◆ ACTION ITEM
Using the entries below, copy exactly each line from the line with "Click the blue Python language dot" up to and including the line with "The image size is (1111, 499).", with every picture left out.

◆ INPUT DATA
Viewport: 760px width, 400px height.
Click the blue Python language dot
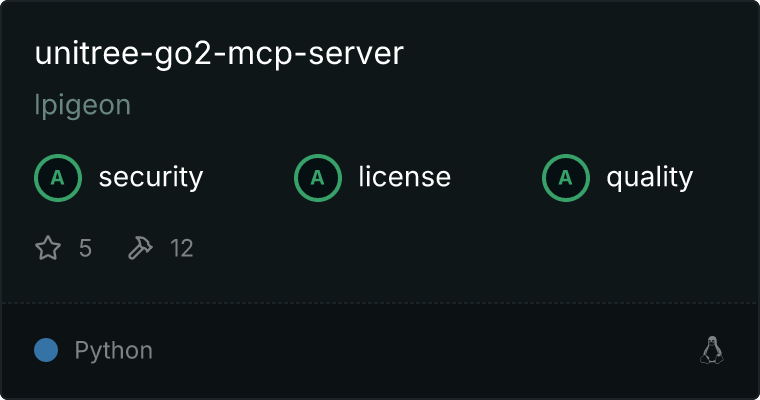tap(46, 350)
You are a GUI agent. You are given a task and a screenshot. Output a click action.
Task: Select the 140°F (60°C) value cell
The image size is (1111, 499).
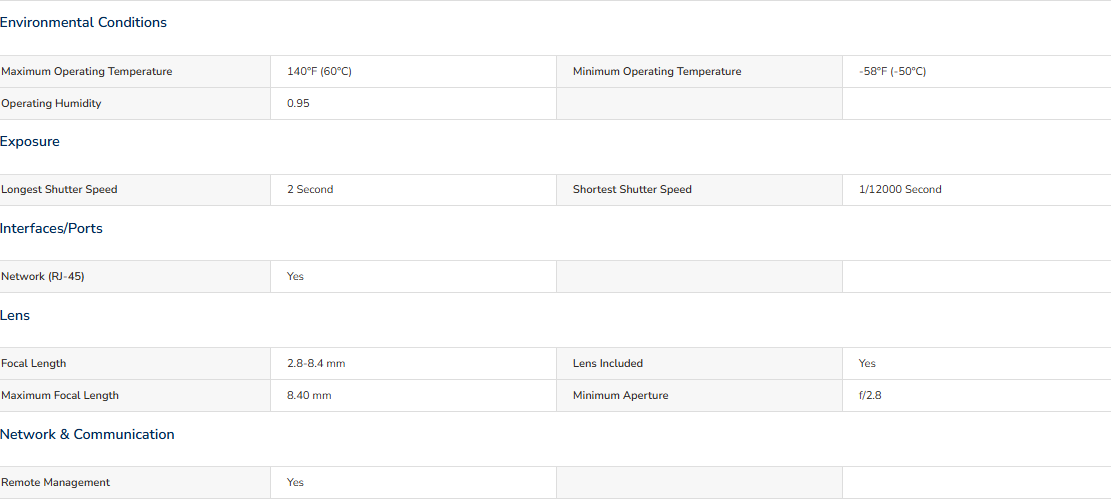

==

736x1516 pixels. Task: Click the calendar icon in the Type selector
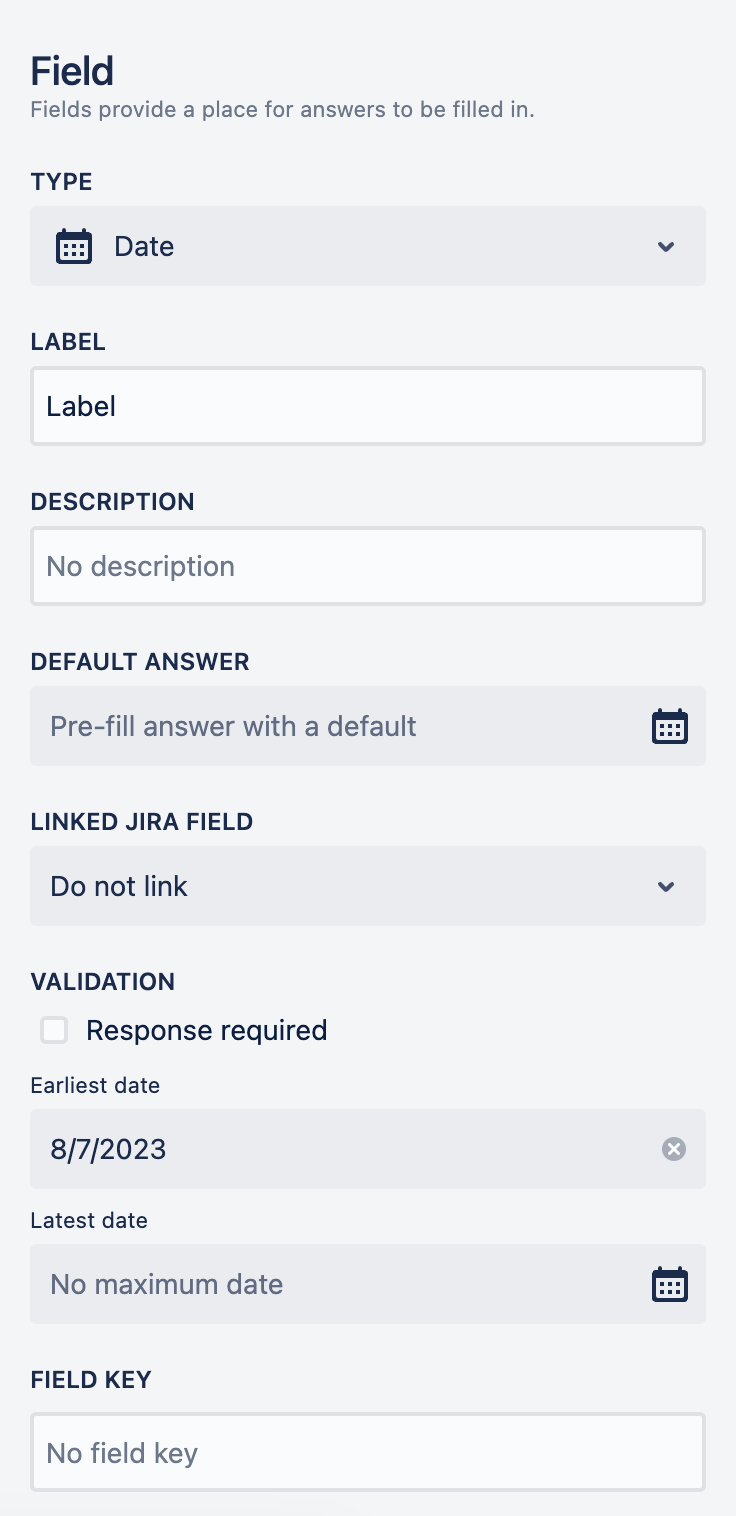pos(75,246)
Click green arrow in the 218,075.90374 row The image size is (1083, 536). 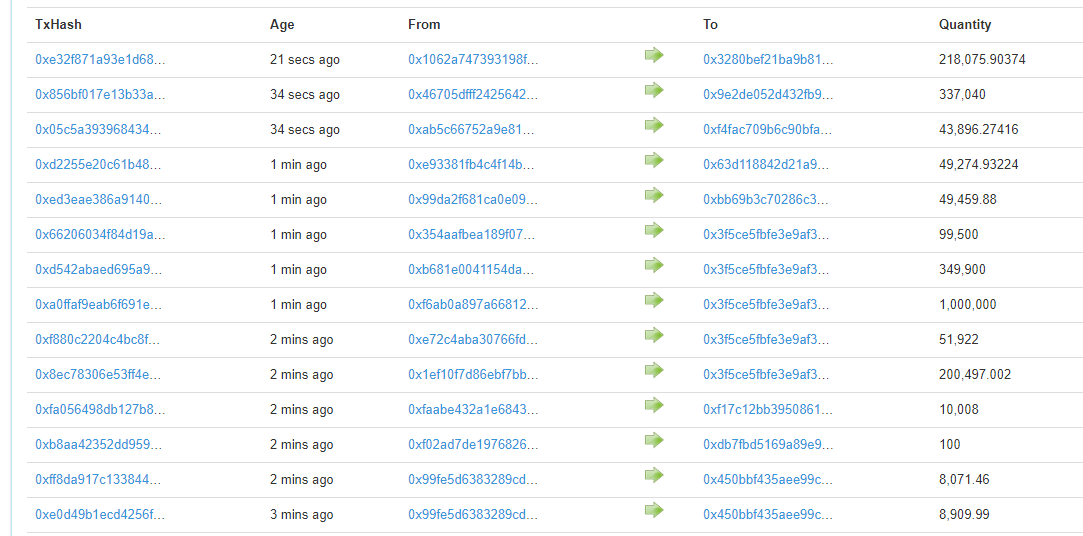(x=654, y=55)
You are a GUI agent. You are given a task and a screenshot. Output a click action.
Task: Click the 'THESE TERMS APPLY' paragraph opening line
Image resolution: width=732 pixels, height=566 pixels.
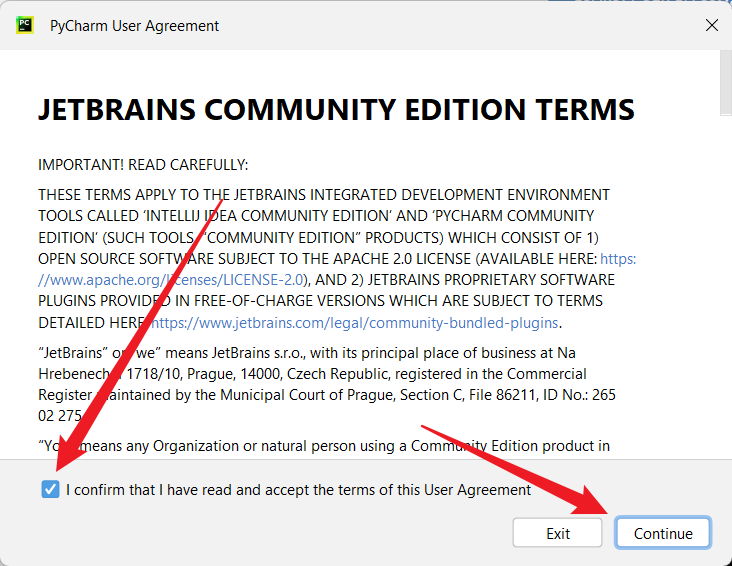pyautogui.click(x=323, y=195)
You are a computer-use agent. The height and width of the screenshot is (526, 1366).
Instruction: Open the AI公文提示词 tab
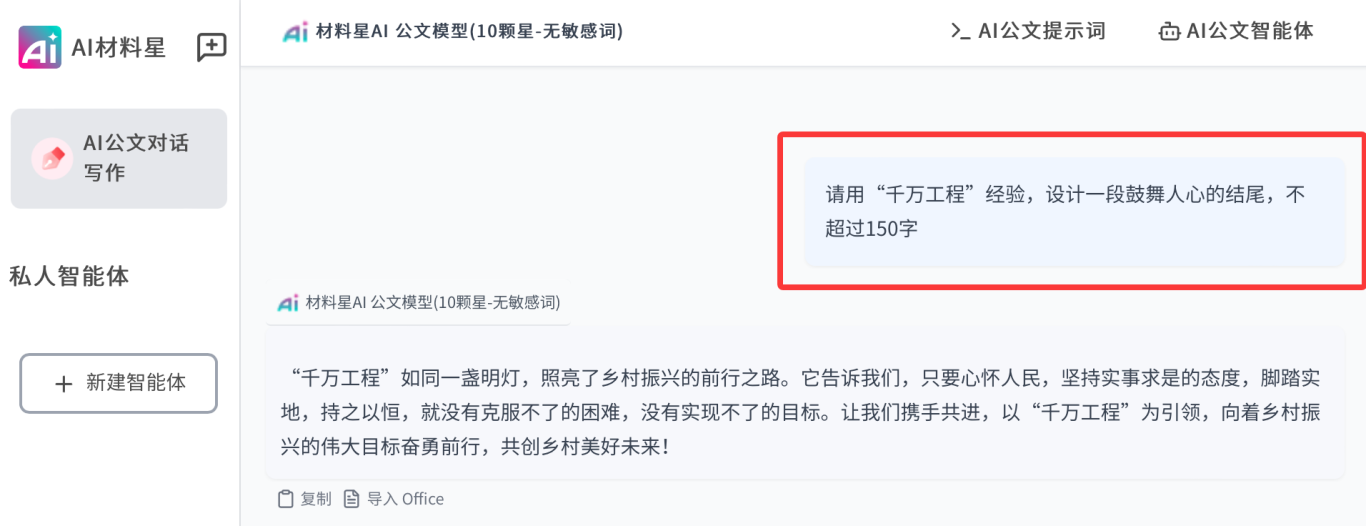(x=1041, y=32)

---

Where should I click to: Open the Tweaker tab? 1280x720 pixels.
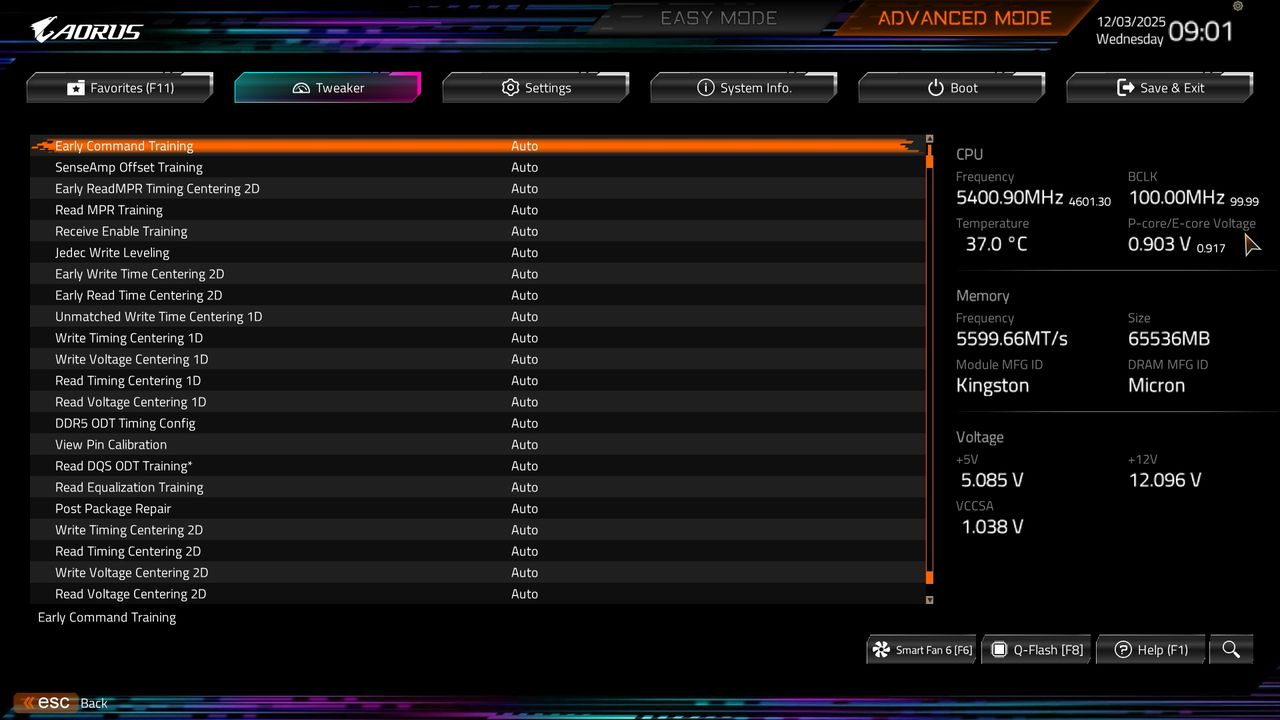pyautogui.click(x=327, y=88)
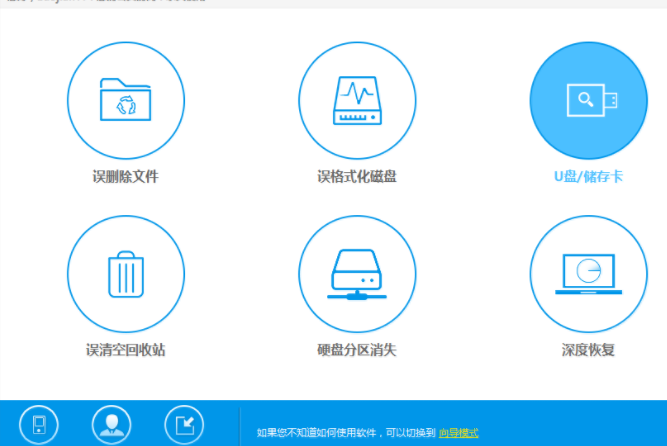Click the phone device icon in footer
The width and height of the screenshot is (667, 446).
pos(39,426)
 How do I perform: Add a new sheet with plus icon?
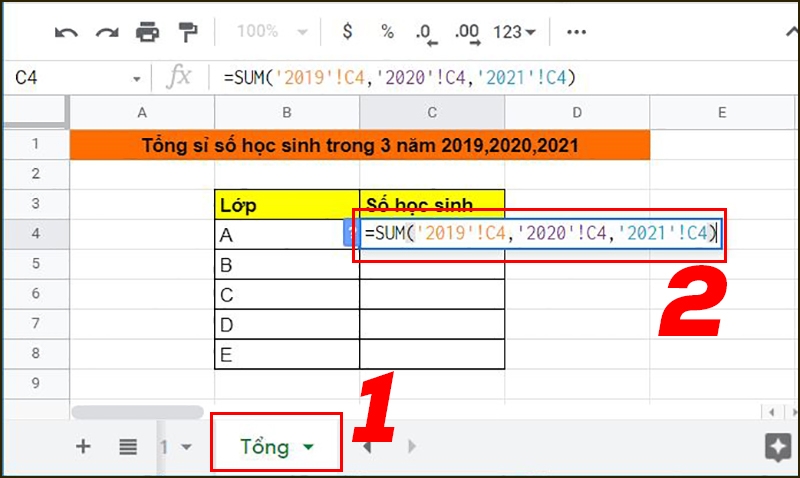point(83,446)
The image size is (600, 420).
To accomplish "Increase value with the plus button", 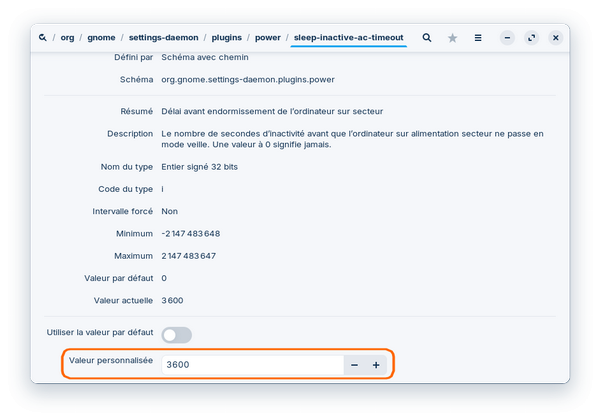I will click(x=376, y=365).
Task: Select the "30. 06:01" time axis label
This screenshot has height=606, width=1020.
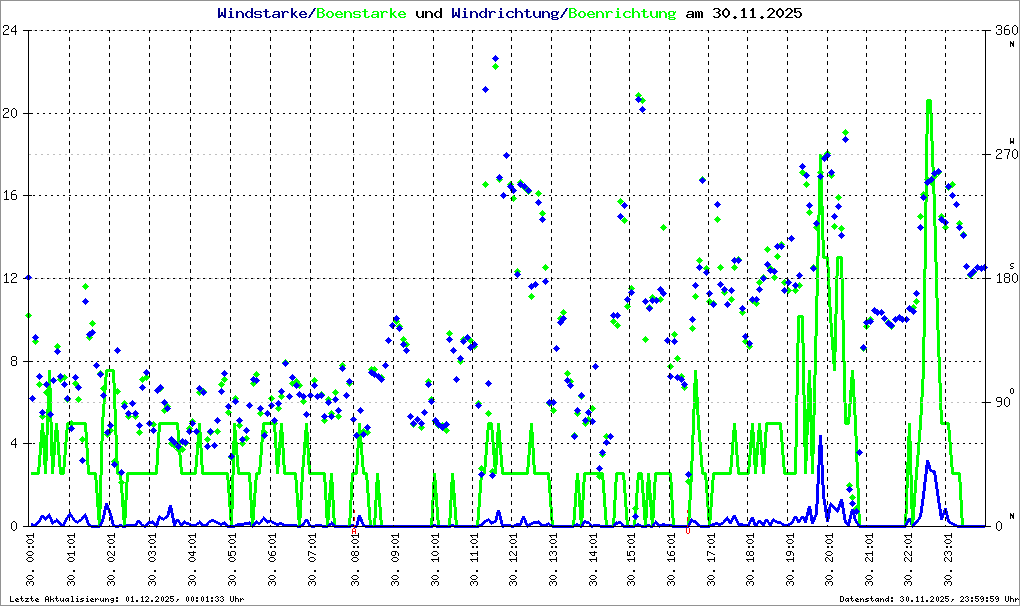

◆ OUTPUT FOR THIS TASK
Click the blue Python language dot
tap(46, 350)
You are a GUI agent. You are given a task and a screenshot. Output a click action.
Task: Select the 140°F (60°C) value cell
The image size is (1111, 499).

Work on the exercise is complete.